🤖 AI Summary
UI snapshot testing suffers from high false-positive rates due to frequent interface changes, and manual differentiation between genuine regression defects and intentional design iterations is labor-intensive and costly. To address this, we propose the first automated framework for semantic-level snapshot difference analysis. Our method leverages vision-language models (VLMs)—notably Gemma-3—to perform hierarchical classification of visual changes, enabling fine-grained root-cause identification (e.g., layout adjustments, styling updates, functional bugs). A configurable feature-flag mechanism ensures precise ground-truth labeling for constructing a high-quality, semantically annotated difference dataset.
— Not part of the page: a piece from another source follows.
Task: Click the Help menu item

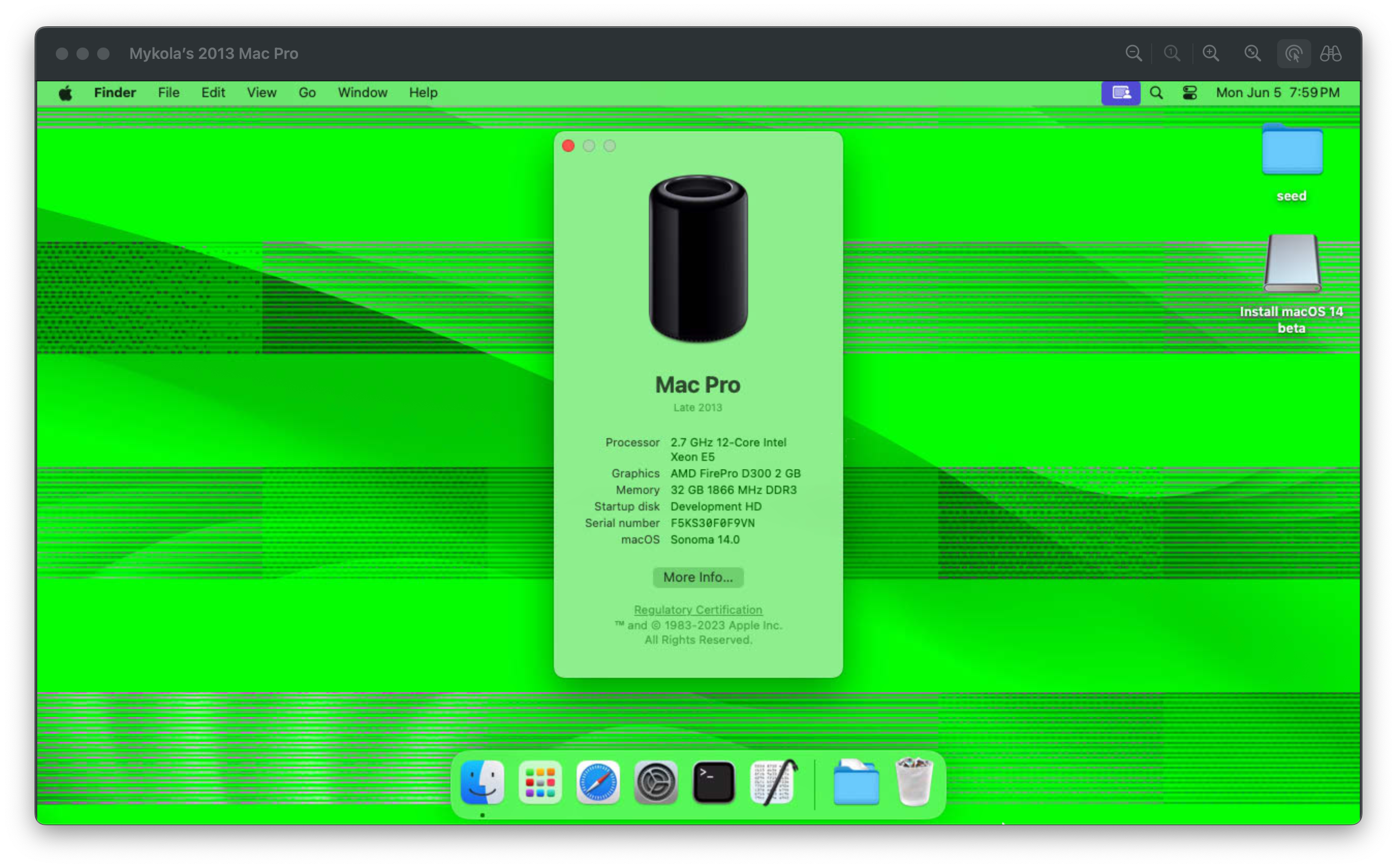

Experimental results show that a 12B-parameter VLM achieves 84.3% recall in root-cause classification; a 4B variant meets stringent CI/CD latency requirements. This work substantially reduces manual review effort and advances intelligent UI testing toward semantic awareness.
📝 Abstract
Snapshot testing has emerged as a critical technique for UI validation in modern software development, yet it suffers from substantial maintenance overhead due to frequent UI changes causing test failures that require manual inspection to distinguish between genuine regressions and intentional design changes. This manual triage process becomes increasingly burdensome as applications evolve, creating a need for automated analysis solutions. This paper introduces LLMShot, a novel framework that leverages vision-based Large Language Models to automatically analyze snapshot test failures through hierarchical classification of UI changes. To evaluate LLMShot's effectiveness, we developed a comprehensive dataset using a feature-rich iOS application with configurable feature flags, creating realistic scenarios that produce authentic snapshot differences representative of real development workflows. Our evaluation using Gemma3 models demonstrates strong classification performance, with the 12B variant achieving over 84% recall in identifying failure root causes while the 4B model offers practical deployment advantages with acceptable performance for continuous integration environments. However, our exploration of selective ignore mechanisms revealed significant limitations in current prompting-based approaches for controllable visual reasoning. LLMShot represents the first automated approach to semantic snapshot test analysis, offering developers structured insights that can substantially reduce manual triage effort and advance toward more intelligent UI testing paradigms.